### Records for finding displayed items
================================
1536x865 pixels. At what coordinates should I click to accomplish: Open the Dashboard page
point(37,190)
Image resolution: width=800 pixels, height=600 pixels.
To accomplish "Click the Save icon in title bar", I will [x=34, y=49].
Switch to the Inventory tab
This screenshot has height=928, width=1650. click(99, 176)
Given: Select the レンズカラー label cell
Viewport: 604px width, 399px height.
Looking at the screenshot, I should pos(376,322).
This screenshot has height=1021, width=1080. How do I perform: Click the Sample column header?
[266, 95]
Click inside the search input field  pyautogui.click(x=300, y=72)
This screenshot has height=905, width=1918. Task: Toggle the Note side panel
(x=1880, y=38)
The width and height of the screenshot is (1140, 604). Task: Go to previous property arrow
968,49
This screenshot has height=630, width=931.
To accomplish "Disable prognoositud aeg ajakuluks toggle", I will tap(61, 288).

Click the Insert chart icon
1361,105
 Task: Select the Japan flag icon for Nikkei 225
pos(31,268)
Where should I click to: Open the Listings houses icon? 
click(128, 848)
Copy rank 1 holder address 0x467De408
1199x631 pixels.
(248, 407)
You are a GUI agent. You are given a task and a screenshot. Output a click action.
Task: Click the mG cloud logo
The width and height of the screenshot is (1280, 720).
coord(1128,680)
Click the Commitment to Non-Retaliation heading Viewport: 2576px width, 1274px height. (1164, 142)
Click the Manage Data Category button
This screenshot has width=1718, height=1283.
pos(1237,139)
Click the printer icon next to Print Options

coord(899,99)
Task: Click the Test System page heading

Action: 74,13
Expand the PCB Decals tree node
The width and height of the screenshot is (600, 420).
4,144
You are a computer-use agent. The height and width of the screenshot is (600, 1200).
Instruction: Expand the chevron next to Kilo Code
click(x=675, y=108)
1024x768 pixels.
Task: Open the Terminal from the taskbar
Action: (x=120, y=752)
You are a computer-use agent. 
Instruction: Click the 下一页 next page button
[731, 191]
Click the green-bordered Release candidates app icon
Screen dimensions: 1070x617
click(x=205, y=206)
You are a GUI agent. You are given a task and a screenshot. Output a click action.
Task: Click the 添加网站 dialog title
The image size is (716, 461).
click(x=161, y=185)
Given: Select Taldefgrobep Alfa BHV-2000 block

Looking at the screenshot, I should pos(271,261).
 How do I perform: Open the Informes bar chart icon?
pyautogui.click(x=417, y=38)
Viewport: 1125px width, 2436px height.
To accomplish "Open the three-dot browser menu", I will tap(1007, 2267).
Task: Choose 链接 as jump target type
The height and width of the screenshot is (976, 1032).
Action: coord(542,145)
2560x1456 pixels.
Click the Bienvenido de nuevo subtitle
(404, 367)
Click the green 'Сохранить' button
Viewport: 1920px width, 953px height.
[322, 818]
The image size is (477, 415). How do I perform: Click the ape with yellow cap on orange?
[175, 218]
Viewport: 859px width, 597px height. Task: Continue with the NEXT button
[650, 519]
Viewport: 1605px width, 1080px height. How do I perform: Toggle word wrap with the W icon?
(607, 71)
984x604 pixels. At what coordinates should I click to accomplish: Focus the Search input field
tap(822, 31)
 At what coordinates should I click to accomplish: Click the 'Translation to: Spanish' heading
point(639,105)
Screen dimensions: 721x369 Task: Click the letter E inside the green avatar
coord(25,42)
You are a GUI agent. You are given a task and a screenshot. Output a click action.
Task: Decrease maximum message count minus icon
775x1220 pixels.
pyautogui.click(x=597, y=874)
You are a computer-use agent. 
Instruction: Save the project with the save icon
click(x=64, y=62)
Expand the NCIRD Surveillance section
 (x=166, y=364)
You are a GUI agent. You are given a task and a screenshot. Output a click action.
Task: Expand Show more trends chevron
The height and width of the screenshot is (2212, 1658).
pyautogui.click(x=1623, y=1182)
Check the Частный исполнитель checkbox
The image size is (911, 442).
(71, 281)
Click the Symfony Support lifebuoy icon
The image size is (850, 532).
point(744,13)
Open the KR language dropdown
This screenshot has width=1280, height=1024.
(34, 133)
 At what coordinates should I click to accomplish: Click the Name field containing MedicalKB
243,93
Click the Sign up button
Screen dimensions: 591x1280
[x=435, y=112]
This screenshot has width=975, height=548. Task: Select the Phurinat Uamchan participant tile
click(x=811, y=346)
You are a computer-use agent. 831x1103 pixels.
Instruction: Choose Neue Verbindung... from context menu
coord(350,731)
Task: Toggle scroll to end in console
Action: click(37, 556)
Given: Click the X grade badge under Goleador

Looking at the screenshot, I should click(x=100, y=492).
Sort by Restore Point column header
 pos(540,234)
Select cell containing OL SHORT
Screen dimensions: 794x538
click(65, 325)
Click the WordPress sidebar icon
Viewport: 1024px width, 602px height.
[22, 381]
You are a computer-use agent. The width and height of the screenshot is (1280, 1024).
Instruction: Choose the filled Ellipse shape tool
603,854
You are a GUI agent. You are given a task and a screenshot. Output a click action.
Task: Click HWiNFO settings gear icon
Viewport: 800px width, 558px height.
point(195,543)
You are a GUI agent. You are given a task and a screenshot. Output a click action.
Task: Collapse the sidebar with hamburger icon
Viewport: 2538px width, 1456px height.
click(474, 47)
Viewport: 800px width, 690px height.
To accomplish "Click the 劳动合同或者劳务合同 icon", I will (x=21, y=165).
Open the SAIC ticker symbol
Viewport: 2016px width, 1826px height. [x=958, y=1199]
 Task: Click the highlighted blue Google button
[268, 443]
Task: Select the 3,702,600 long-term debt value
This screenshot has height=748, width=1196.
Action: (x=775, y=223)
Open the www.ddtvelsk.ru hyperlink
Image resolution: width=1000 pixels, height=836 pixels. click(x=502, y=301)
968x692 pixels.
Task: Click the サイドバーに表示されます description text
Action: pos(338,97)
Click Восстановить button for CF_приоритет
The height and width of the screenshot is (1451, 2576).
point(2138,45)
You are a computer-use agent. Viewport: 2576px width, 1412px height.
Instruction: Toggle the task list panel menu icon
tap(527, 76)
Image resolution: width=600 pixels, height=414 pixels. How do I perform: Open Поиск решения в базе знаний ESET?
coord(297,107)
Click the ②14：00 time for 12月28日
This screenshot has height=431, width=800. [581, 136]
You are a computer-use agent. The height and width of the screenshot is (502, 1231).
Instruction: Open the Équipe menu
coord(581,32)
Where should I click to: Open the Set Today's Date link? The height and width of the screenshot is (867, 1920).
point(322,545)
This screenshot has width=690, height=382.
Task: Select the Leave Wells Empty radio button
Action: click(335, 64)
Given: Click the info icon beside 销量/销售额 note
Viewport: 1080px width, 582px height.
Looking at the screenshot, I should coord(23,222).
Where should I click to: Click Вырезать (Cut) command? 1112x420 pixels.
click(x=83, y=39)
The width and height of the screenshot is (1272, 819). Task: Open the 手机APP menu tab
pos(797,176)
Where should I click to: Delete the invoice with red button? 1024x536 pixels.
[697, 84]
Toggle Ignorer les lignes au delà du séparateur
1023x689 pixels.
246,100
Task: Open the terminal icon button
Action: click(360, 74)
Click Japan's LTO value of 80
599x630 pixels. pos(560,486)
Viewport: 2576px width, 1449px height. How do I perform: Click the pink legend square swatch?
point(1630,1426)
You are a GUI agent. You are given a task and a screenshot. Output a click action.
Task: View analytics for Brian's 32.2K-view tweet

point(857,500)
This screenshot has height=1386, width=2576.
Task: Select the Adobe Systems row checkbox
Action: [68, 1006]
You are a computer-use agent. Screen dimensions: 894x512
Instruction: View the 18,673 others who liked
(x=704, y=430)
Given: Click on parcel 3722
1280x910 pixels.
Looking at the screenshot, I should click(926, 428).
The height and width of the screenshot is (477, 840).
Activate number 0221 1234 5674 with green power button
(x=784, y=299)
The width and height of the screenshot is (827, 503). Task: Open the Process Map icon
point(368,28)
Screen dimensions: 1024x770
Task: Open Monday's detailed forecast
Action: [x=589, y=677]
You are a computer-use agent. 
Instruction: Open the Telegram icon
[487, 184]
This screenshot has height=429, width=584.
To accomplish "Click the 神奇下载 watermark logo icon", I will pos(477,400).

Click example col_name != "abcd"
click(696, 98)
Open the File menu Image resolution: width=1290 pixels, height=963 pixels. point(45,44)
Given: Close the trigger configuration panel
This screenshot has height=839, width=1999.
================================
### Exercise requirements
Write out, unchanged, the part of the records that opens with the line containing "Click Japan's LTO value of 80" and closes with the line containing "point(1630,1426)", both of those lines included.

### The result
Click Japan's LTO value of 80
599x630 pixels. pos(560,486)
Viewport: 2576px width, 1449px height. How do I perform: Click the pink legend square swatch?
point(1630,1426)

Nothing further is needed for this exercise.